Maria Zakharova: Regrettably, politicising sports is nothing new. This has been going on for decades. Masses of major international sports events – the Olympic Games, world and European championships, and others –have been politicised in some way or another for a long time now. Political and information campaigns are launched; in parallel, these are accompanied and lavishly seasoned with scandals, so-called exposures, and the like in a number of areas. It is for this reason that an international organisation affiliated with the UN has repeatedly urged everyone to refrain from politicising sports. Today I read  comments that included a reference to RUSADA and its head; it said that the Russian Foreign Ministry, its representatives and its top management were not quite clear about  the real situation, that they were misled and issuing wrong comments, etc. We do not comment on the situation instead of the related agency, the Ministry of Sport. It provides a competent expert assessment of the state of affairs in Russian sports in a number of areas. But as a foreign policy agency we are also involved in international activities aimed at reducing the politicisation of sports and preventing it from being increased. This is our direct mission and we record that this country has been a target of numerous political campaigns for years now. So, what is so wrong with our assessment?

Take 2014, when no one yet exploited the subject of doping in the current context. Can we say that the theme of the Winter Olympics in Sochi was not politicised? Look at the front covers of Western magazines, newspaper publications, or web accounts of the leading media and Western mainstream journalists. What they said was a carbon copy of the political assessments regarding the 1980 Olympic Games in Moscow. It looks like no one so much as bothered to invent something new. Let me repeat: this was happening when the issue of doping was not even being mentioned in the current context.

We are totally against such campaigns, be they targeted or global, and we are conducting this work at international venues. This is not just a Russian initiative that no one supports. I am referring to a broad international front that opposes the politicisation and use of political resources in the sphere of sports.
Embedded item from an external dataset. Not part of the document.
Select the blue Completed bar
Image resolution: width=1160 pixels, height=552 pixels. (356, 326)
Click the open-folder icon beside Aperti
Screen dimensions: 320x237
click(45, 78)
Another highly important point is that Russian officials at all levels – sports functionaries, the executive and legislative authorities, and the President of the Russian Federation – have never concealed the fact that we have problems in the area of sports. But the thing is that these problems exist in the athletic communities of all without exception world countries. It is for this reason that doping is an international problem and relevant international organisations are developing resolutions and measures to fight doping. This work has been pursued for quite a while at the global level. It is a big question why this effort is being focused on Russia. We said as much at a briefing in late November. The same was reiterated by the Russian foreign minister at his recent news conference and in media interviews.

We are conscious of the fact that Russia has been the focus of these political campaigns for years. Honestly speaking, I do not even know anyone who could deny this. If a problem exists in all countries, but just one of them is picked as a target, this must surely have something to do with politics. We can find no other explanation. A lot of analysis and media stories have been devoted to this.

I think the Winter Olympics in Sochi was an acid test in this sense.

Quite likely, if our “partners” failed to run this politicised campaign against the Sochi Games, they would have helped themselves today and we would have no reason to say that these campaigns are a fixture as far as Russia is concerned. I think that avarice has prevailed: it dawned on no one that they just could have refrained from doing this so as to strip us of an argument to the effect that they are politically biased against Russia and this is an ingrained trait, as our recollections of the past events convincingly prove.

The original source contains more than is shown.